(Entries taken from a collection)
[Start of section]

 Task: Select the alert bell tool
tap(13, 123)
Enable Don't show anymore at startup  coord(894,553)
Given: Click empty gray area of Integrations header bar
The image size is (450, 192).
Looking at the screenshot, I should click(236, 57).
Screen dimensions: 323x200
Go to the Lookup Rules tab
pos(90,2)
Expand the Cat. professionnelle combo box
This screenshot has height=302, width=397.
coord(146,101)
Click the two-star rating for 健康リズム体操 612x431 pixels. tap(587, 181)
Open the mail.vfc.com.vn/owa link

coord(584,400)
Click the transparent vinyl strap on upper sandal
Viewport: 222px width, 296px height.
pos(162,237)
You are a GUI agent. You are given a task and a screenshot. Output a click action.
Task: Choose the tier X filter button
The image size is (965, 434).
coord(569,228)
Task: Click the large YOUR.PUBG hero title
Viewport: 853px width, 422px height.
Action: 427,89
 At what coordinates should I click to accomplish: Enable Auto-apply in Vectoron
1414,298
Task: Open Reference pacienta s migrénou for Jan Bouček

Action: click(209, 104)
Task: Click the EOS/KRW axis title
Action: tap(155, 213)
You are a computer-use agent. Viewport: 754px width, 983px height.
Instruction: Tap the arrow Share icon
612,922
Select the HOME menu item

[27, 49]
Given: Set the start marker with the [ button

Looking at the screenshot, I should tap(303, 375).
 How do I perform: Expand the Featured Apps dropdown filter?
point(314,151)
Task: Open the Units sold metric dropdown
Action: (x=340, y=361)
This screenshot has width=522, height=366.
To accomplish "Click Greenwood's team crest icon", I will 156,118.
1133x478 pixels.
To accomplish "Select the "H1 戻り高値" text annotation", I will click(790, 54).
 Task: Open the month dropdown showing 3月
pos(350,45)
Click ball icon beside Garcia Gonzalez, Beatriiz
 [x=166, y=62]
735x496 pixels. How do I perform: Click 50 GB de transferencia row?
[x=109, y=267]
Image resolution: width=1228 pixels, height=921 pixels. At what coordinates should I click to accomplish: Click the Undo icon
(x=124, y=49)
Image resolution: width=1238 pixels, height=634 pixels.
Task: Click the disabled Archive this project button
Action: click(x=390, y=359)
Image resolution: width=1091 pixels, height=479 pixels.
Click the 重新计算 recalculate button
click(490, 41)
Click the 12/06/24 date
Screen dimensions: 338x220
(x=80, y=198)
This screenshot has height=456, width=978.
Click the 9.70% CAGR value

[End of section]

Directions for this task:
Copy every line of the entries in which "will" can be found.

Exercise solution:
To accomplish "Click Greenwood's team crest icon", I will 156,118.
To accomplish "Select the "H1 戻り高値" text annotation", I will click(790, 54).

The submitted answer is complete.